BACKGROUND
I've been playing Resident Evil since the beginning. Not as a Leon fan, specifically. That didn't happen until RE9.
The first time I saw what they'd done with him, I fell immediately. Like everyone else, apparently. He was 49, weathered in a way that felt earned rather than just aged. The history he was carrying. The tiredness that didn't stop him from showing up. His voice. His face. The whole shape of him at that point in his life. I played through it again and again, and never got tired of the moments where he appeared on screen.
RE9 Leon is 49. So am I. Our birthdays are one day apart.
I have misophonia. Bad audio is painful for me, not just unpleasant or annoying. Breathing sounds, lip noise, a fan hum in the background. Any of those pulls me out immediately. I've clicked away from things that might have helped me sleep because the recording wasn't clean enough. For people wired like me, sound quality isn't a preference. It determines whether something is usable at all.
There was almost no RE9 Leon audio content when I started looking. Something to fall asleep to. Something present and warm that my ears wouldn't reject. So I made it for myself, mostly as a tool for my own nervous system.
I already had the setup for it. I run YouTube channels, and I've cared about audio quality there for years. Editing is something I actually enjoy. So when I decided to try, I could start immediately.
The first result surprised me. I listened with my eyes closed and thought: this actually works. I kept it to myself for a while, listening alone, falling asleep to it. Then I started thinking it was too good to keep private.

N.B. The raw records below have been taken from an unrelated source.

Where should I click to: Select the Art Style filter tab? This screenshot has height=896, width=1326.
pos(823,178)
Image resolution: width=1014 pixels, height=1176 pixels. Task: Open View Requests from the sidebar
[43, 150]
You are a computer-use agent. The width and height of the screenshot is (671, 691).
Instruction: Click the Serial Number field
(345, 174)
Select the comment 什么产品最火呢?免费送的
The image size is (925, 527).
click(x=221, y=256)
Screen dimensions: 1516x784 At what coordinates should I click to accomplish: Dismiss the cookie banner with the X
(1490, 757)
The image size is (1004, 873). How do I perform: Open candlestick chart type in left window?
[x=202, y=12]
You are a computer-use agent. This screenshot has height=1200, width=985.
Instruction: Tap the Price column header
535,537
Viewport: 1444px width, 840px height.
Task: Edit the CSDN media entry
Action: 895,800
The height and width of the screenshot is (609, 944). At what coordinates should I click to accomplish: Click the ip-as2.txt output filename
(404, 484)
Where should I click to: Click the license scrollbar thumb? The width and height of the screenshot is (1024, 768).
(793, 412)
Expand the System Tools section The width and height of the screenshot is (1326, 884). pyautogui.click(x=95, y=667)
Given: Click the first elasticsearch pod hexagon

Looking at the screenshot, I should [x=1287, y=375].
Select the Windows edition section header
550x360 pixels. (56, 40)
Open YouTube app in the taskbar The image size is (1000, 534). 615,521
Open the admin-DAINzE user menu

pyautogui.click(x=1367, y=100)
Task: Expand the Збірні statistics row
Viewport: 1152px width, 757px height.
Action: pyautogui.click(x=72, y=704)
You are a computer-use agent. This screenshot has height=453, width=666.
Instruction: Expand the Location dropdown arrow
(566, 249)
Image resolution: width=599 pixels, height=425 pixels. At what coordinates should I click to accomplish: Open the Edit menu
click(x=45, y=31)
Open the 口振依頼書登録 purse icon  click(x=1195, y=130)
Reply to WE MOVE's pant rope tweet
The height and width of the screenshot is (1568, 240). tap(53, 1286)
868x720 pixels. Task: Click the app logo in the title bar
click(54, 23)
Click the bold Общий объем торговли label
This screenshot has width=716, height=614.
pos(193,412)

The first audio I made had Leon say my name. I changed that to "you," uploaded it, and watched it take off faster than I expected.
That's also when I found out how many people have complicated feelings about AI. I'd noted in the channel description that it was AI-generated voice. Some viewers who missed that felt blindsided when they noticed. Comments along the lines of "I thought it was real, now I'm upset, I won't be listening anymore." A few were angry in a way that seemed almost personal. I understood why transparency mattered. At the same time, it was strange to realize that the very thing I had worked so hard on, making it feel present and believable, was also what made some people uncomfortable.
I still think about that.
THE WORK
For me, the work starts after the voice is generated. The raw output is never the final piece. Every episode gets detailed editing: the spaces between words, the dynamics, the EQ, the sound design, the way a line settles before the next one begins. I shape the audio until it feels present instead of automated. It's slow work, and it costs money every time I redo a take. I redo a lot of takes.
Listening to the finished audio with my eyes closed through noise-canceling earphones is the best part of the whole process. I've cried doing that a few times, and not from frustration.
I also live with depression and panic attacks.
Making audio that helps people settle at 3am isn't a side effect of this project. It's why it exists.
Five thousand subscribers in under a month. People started supporting it on Patreon. I still don't quite know how to hold that without feeling stunned.
This Signal Log is where I'll write about the work: what's being made, how it's made, what I'm working out as I go. When there's a signal worth sending, it'll show up here.